How can I motivate people?” or, “how can we improve employee engagement?” are among the most frequent questions I hear in my executive coaching sessions. Of course, employee engagement and motivation are very complex. Unfortunately, many organisations still look at motivation as if it was a transactional process. And so, many leaders are surprised when they realise that the relationships they have with the people they work with play such a critical role in business.

This is a brief summary of the Second Crack — The Leadership Podcast episode “Why Relationships at Work Matter More than You Might Think”. You can listen to the full episode here.

Trust-based relationships at work are the foundation for healthy organisational performance. We are social beings. However, what is often described as social or psychological is actually biological. Relationships are an essential aspect of evolution: living in groups has been critical for our survival as a species.

Over millions of years of evolution, we have developed capabilities to quickly judge if we can trust others — mostly without conscious awareness. At times, we may refer to this as “gut feelings”. More scientifically, we would refer to “neuroception” and “interoception” (See, e.g. Porges 2017).

Not only our hunter-gather ancestors benefited from productive human connections. Also in our “modern” societies, our well-being depends on sound relationships.

A Harvard study revealed that “people who are more socially connected to family, friends, and others are happier and healthier, and live longer than people who are less well connected.” (Harvard Health Letter, 2017) In contrast, loneliness leads to less happiness, earlier health decline, and a decline in brain function!

Functioning relationships are also critical for motivation and performance at workSirota and Klein identified camaraderie, defined as “having warm, interesting and cooperative relations with others in the workplace “, as a primary goal of people at work. (Sirota and Klein, 2013)

Blickle and Hogan categorised getting along as a basic human motive: “Human beings are inherently social and at a deep and often unconscious level need companionship and social acceptance, and they dread rejection and isolation.” (Blickle and Hogan, 2017)

So, the question for leaders is not ‘should I focus on people or results?’ Leaders must focus on people to get results.

Building productive relationships at work is a mission-critical task for leaders.

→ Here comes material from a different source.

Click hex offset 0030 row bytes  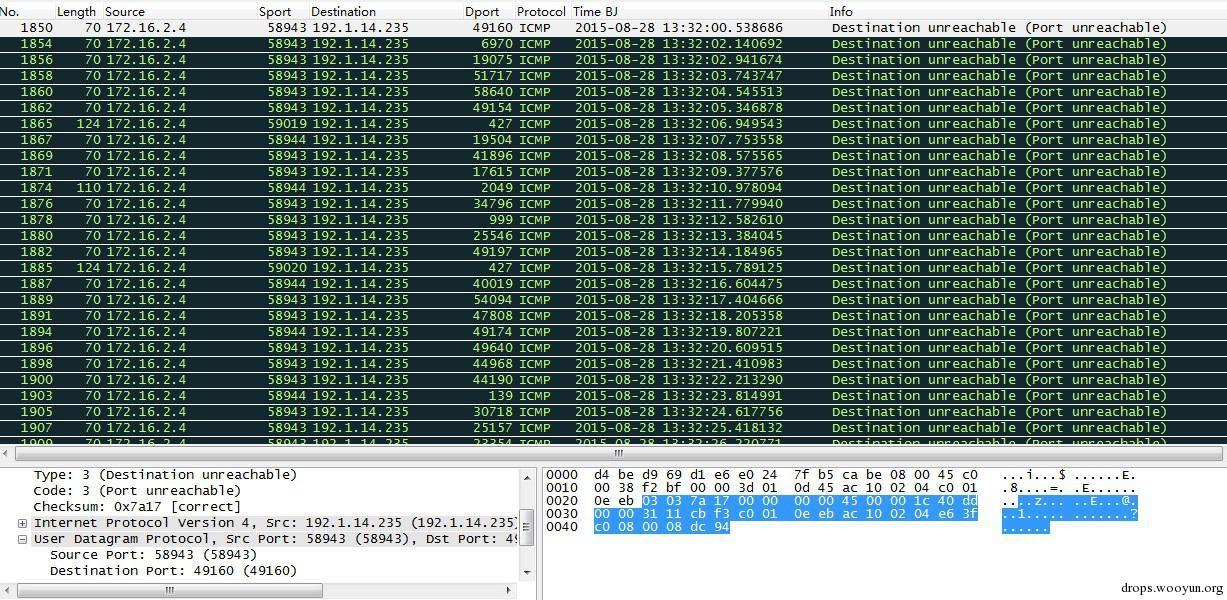pos(785,513)
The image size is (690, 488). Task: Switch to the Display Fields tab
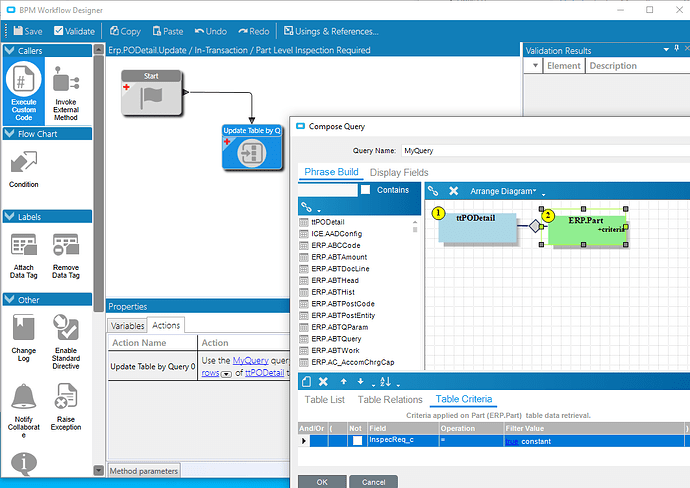click(x=400, y=172)
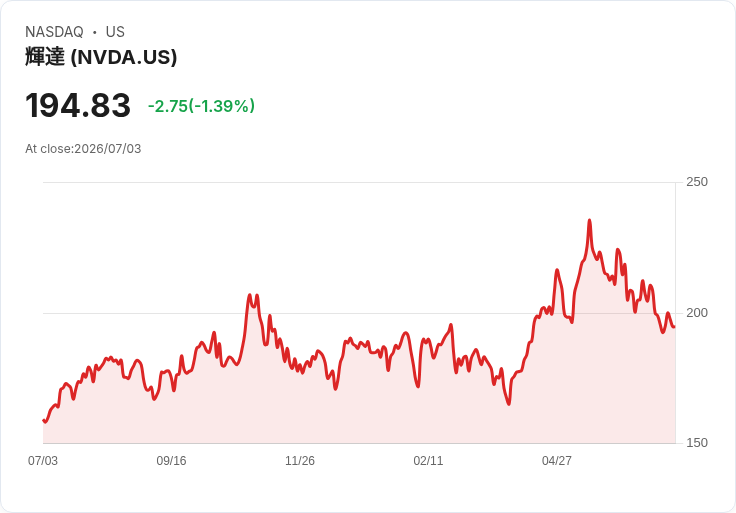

We may refer to relationship-building as a soft skill, but what is underlying relationships is hard biology. A biology that takes place without our conscious awareness.

What can leaders do to nurture productive relationships?

1) Check your attitude when interacting with others.

Common how-to advice suggests, for instance, that leaders should listen more and ask more questions to demonstrate that they value the other person. However, we often neglect that it is not just the “doing” but that the underlying attitude or mindset is crucial: are you really interested in what the other person has to say?

Research suggests that our attitude towards others hugely impacts their performance (c.f. Rosenthal, Jacobson, 1968). In other words, if you believe the people you work with are heroes, they might become heroes. If you believe they are idiots…

2) Be consistent.

Building relationships is not a one-time activity. It’s about how you show up consistently. Do you come across as authentic? Are you walking your own talk?

3) Learn how human emotions work.

Emotions are the result of a complex neuro-biology. “E-motions” provide energy for action. You need to be aware of your emotions and learn how to regulate your responses to emotions. You need to get a sense of the emotions of others (empathy) and understand how others respond to your behaviours (in other words, what emotions you evoke in them).

Leaders need to avoid triggering a “fear response” in others, often evoked by tone of voice, facial expressions, and other non-verbal signals submitted and received non-consciously. Instead, they need to nurture emotions such as joy, excitement, and trust.

(For more details on emotions, check out the Second Crack — The Leadership Podcast episode “Emotions @Work – How Leaders Can Release Human Energy in Organisations”. A short written summary is also here.)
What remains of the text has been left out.